_Excerpted data_.
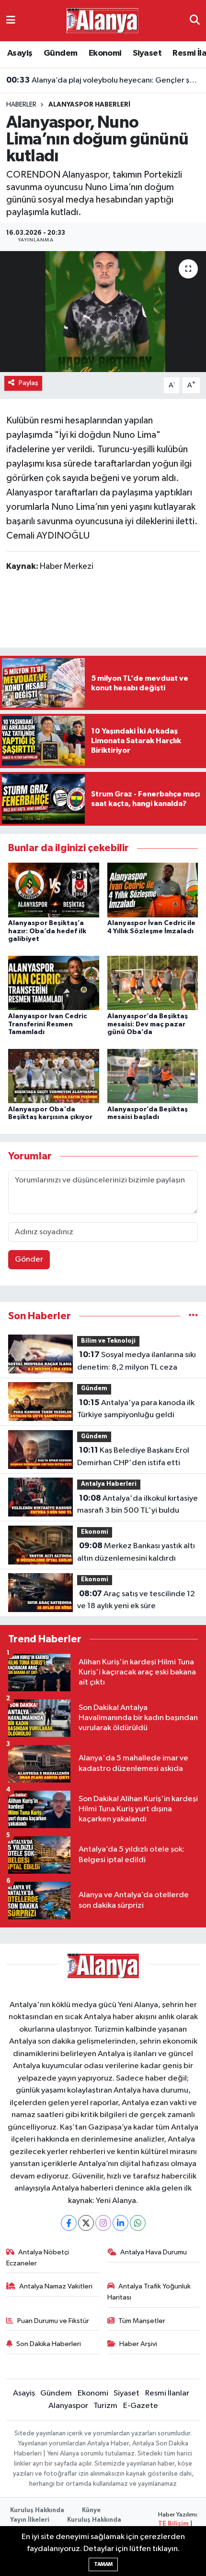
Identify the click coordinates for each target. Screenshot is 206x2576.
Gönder (29, 1259)
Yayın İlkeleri (29, 2520)
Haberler (21, 104)
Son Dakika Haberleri (48, 2343)
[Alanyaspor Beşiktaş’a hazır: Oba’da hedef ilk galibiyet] (53, 890)
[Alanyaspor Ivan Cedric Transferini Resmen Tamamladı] (53, 983)
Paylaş (28, 382)
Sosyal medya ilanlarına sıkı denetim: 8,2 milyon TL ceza (136, 1361)
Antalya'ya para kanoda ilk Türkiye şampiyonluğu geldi (136, 1409)
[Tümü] (193, 1316)
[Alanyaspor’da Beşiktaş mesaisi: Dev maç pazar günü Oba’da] (152, 983)
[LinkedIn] (120, 2223)
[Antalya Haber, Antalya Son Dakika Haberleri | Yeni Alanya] (102, 20)
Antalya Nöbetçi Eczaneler (37, 2257)
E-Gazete (140, 2406)
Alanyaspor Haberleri (89, 104)
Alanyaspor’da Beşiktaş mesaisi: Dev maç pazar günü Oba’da (147, 1024)
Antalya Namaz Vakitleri (55, 2286)
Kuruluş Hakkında (37, 2510)
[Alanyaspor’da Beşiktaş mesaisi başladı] (152, 1075)
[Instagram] (103, 2223)
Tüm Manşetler (141, 2320)
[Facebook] (69, 2223)
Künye (91, 2510)
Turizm (105, 2406)
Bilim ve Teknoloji (108, 1341)
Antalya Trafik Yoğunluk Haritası (149, 2291)
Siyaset (147, 53)
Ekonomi (105, 53)
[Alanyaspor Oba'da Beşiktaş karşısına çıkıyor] (53, 1075)
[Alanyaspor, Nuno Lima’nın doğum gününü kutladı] (103, 311)
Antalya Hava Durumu (153, 2252)
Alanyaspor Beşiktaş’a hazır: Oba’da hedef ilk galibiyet (47, 931)
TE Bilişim (173, 2524)
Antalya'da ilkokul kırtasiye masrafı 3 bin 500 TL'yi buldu (137, 1504)
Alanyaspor (68, 2406)
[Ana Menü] (10, 20)
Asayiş (19, 53)
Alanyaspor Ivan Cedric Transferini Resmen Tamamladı (47, 1024)
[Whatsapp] (138, 2223)
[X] (86, 2223)
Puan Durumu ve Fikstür (53, 2320)
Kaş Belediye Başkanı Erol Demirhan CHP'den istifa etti (133, 1456)
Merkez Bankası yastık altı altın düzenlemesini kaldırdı (136, 1552)
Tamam (103, 2564)
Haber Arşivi (138, 2343)
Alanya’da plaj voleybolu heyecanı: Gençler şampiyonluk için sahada (103, 80)
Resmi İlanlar (167, 2393)
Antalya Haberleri (109, 1484)
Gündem (60, 53)
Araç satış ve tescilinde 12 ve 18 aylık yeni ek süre (136, 1600)
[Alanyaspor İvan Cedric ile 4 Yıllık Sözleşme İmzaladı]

_What you have to do_. I'd like the material duplicated exactly, without its pictures.

_Finished exercise_.
Identify the click coordinates for each target. Screenshot is 206x2576.
Gönder (29, 1259)
Yayın İlkeleri (29, 2520)
Haberler (21, 104)
Son Dakika Haberleri (48, 2343)
[Alanyaspor Beşiktaş’a hazır: Oba’da hedef ilk galibiyet] (53, 890)
[Alanyaspor Ivan Cedric Transferini Resmen Tamamladı] (53, 983)
Paylaş (28, 382)
Sosyal medya ilanlarına sıkı denetim: 8,2 milyon TL ceza (136, 1361)
Antalya'ya para kanoda ilk Türkiye şampiyonluğu geldi (136, 1409)
[Tümü] (193, 1316)
[Alanyaspor’da Beşiktaş mesaisi: Dev maç pazar günü Oba’da] (152, 983)
[LinkedIn] (120, 2223)
[Antalya Haber, Antalya Son Dakika Haberleri | Yeni Alanya] (102, 20)
Antalya Nöbetçi Eczaneler (37, 2257)
E-Gazete (140, 2406)
Alanyaspor Haberleri (89, 104)
Alanyaspor’da Beşiktaş mesaisi: Dev maç pazar günü Oba’da (147, 1024)
Antalya Namaz Vakitleri (55, 2286)
Kuruluş Hakkında (37, 2510)
[Alanyaspor’da Beşiktaş mesaisi başladı] (152, 1075)
[Instagram] (103, 2223)
Tüm Manşetler (141, 2320)
[Facebook] (69, 2223)
Künye (91, 2510)
Turizm (105, 2406)
Bilim ve Teknoloji (108, 1341)
Antalya Trafik Yoğunluk Haritası (149, 2291)
Siyaset (147, 53)
Ekonomi (105, 53)
[Alanyaspor Oba'da Beşiktaş karşısına çıkıyor] (53, 1075)
[Alanyaspor, Nuno Lima’nın doğum gününü kutladı] (103, 311)
Antalya Hava Durumu (153, 2252)
Alanyaspor Beşiktaş’a hazır: Oba’da hedef ilk galibiyet (47, 931)
TE Bilişim (173, 2524)
Antalya'da ilkokul kırtasiye masrafı 3 bin 500 TL'yi buldu (137, 1504)
Alanyaspor (68, 2406)
[Ana Menü] (10, 20)
Asayiş (19, 53)
Alanyaspor Ivan Cedric Transferini Resmen Tamamladı (47, 1024)
[Whatsapp] (138, 2223)
[X] (86, 2223)
Puan Durumu ve Fikstür (53, 2320)
Kaş Belediye Başkanı Erol Demirhan CHP'den istifa etti (133, 1456)
Merkez Bankası yastık altı altın düzenlemesini kaldırdı (136, 1552)
Tamam (103, 2564)
Haber Arşivi (138, 2343)
Alanya’da plaj voleybolu heyecanı: Gençler şampiyonluk için sahada (103, 80)
Resmi İlanlar (167, 2393)
Antalya Haberleri (109, 1484)
Gündem (60, 53)
Araç satış ve tescilinde 12 ve 18 aylık yeni ek süre (136, 1600)
[Alanyaspor İvan Cedric ile 4 Yıllık Sözleşme İmzaladı]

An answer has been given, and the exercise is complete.